Our assessment of the A&E is supported by management and shareholders' firm commitment to maintain net debt/EBITDA-based leverage at or below 4.5x pre-measured at financial year-end on a sustained basis (leverage may be above 4.5x at quarter ends due to the cash cycle). Additional drawings under the increased senior secured bank facility agreement will be used predominantly for investment in sub-metering devices and smoke detectors. Such growth investment directly supports turnover and earnings.
Fitch's updated rating forecast, following the refinancing, shows an increase of funds from operations (FFO) adjusted gross leverage to between 5.5x and 6.0x in 2016 (previously 4.8x), before moderately de-leveraging thereafter. FFO interest cover is expected to remain around the 3.0x mark.
Both metrics remain in line with the rating sensitivity guidance for the group's 'BB-' Long-term IDR. Applicable ratio guidelines are FFO adjusted gross leverage below 6.0x; FFO interest coverage at or above 2.0x, and EBITDA margin at or above 30%.

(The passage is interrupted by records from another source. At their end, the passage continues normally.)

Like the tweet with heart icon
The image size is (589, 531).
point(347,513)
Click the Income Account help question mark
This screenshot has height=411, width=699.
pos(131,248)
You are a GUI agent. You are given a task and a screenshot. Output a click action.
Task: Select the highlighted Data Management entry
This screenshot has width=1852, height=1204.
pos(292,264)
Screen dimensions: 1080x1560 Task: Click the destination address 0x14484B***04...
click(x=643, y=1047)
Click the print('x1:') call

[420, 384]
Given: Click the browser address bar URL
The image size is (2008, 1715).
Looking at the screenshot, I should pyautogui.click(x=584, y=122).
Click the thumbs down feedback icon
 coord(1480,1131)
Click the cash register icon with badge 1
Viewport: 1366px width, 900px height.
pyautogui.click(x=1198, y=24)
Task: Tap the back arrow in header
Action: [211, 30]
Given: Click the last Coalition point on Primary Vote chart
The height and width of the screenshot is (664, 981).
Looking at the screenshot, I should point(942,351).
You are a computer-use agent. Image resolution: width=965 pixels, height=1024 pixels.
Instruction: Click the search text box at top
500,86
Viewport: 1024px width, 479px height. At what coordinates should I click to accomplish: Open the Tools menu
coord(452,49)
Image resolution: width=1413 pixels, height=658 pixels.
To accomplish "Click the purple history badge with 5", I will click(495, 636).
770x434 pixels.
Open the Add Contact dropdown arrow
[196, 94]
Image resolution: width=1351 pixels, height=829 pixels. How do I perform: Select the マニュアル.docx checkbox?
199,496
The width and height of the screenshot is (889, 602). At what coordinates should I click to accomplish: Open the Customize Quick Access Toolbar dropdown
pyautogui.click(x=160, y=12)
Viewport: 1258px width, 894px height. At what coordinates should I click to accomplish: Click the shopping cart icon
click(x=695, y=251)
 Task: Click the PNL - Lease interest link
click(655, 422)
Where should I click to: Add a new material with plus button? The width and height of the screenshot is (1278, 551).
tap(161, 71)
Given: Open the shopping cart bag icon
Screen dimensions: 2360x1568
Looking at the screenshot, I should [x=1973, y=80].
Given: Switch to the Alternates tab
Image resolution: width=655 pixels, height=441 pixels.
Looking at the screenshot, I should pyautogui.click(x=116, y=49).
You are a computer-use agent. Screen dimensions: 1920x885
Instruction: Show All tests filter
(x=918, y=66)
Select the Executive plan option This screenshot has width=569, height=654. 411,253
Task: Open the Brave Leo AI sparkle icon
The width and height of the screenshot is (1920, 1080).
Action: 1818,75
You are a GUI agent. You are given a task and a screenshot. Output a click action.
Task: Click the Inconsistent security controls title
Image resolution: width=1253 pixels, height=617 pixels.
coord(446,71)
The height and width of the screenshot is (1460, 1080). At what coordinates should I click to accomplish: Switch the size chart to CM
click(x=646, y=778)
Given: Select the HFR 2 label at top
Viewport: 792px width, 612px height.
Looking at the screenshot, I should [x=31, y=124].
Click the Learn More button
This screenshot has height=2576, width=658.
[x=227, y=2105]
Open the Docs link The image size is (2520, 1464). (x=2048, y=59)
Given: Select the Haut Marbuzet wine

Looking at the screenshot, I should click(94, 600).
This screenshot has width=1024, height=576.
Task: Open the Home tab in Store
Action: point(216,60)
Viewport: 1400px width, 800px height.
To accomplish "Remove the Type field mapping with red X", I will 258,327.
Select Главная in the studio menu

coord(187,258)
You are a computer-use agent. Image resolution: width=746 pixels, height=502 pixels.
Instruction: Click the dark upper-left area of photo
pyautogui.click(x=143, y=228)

The updated rating forecast assumes steady dividend payments of EUR80m-EUR90m per annum to Macquarie European Infrastructure Fund, provided such payments do not erode Techem's liquidity position and credit metrics.
The A&E terms foresee inter alia an increase in facility A by EUR80m to EUR555m and an additional capex facility of up to EUR150m, taking total committed undrawn capex facilities to up to EUR210m, in support of the enlarged investment plan. The new debt, together with the unchanged revolving credit facility of EUR50m, leaves total senior secured committed bank debt at up to EUR815m. Further, the A&E extends maturity to June 2020 and aligns the new terms with the senior secured notes, including net senior secured leverage of less than 5.0x, interest cover greater than 2.0x and a permitted dividend policy. We also note a relaxation of the debt prepayment mechanism from excess cash flow as well as expected lower cost of debt.